OpenMP C++ Matrix Multiplication run slower in parallel

Question 1

Your problem is due to a race condition on the inner loop variable j. It needs to be made private.

For C89 I would do something like this:

#pragma omp parallel
{
    int i, j, k;
    #pragma omp for
    for(i=0; ...

For C++ or C99 use mixed declarations

#pragma omp parallel for
for(int i=0; ...

Doing this you don't have to explicitly declare anything shared or private.

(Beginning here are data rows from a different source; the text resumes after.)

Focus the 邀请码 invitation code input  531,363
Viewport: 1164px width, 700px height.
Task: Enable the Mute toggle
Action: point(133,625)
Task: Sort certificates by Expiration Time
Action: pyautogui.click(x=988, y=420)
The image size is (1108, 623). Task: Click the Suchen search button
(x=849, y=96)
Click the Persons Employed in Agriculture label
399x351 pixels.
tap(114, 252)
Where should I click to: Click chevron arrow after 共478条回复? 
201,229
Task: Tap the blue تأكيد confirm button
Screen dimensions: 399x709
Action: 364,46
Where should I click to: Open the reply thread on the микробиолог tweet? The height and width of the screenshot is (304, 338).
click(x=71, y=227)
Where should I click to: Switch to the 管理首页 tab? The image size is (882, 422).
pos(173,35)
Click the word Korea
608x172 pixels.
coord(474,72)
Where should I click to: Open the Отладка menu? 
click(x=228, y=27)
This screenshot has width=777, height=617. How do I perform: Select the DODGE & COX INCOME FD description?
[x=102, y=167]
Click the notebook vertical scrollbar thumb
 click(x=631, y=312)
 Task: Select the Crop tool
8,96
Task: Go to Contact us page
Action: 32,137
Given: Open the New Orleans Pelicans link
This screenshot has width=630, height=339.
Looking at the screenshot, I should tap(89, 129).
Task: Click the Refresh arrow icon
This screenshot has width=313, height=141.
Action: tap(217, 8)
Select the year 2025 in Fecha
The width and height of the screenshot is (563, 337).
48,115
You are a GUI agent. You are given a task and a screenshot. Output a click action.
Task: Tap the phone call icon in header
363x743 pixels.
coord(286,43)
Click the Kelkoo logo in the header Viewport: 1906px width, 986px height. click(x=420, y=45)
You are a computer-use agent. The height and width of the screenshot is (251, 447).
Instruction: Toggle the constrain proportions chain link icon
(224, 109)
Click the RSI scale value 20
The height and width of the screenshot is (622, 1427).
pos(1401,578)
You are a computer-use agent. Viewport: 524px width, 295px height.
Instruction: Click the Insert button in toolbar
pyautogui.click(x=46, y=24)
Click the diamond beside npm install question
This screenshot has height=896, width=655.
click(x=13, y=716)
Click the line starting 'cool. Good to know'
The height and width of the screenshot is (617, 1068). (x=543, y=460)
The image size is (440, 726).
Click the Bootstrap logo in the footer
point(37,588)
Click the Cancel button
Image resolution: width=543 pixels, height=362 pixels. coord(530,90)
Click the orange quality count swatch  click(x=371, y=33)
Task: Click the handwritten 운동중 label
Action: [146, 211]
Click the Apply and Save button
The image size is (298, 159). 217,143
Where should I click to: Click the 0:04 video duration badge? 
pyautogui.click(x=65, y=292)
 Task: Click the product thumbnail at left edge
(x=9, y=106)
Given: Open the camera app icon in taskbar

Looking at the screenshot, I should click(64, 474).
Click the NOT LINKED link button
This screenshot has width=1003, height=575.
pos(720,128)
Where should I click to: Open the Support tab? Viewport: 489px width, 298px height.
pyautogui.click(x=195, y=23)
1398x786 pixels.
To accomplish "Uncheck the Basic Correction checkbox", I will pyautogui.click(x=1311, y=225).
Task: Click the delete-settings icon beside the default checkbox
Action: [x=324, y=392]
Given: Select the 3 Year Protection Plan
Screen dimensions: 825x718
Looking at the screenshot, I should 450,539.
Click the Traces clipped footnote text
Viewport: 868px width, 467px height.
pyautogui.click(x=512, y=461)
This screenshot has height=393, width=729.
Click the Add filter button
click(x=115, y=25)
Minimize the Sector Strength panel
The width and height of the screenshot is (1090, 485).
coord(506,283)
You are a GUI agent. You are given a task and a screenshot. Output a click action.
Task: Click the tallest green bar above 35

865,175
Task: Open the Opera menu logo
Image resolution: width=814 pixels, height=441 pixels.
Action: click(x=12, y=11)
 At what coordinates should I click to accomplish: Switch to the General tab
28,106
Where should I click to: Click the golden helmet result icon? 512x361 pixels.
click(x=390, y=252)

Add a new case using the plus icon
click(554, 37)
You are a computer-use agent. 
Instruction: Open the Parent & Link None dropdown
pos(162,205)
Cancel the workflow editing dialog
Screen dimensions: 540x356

Some further comments to your code. Your single threaded code is not cache friendly when you do B[k][j]. This reads a cacheline then moves to the next cache line and so forth until the dot product is done by which time the other cachelines have been evicted. Instead you should take the transpose first and access as BT[j][k]. Additionally, you have allocated arrays of arrays and not one contiguous 2D array. I fixed your code to use the transpose and a contiguous 2D array.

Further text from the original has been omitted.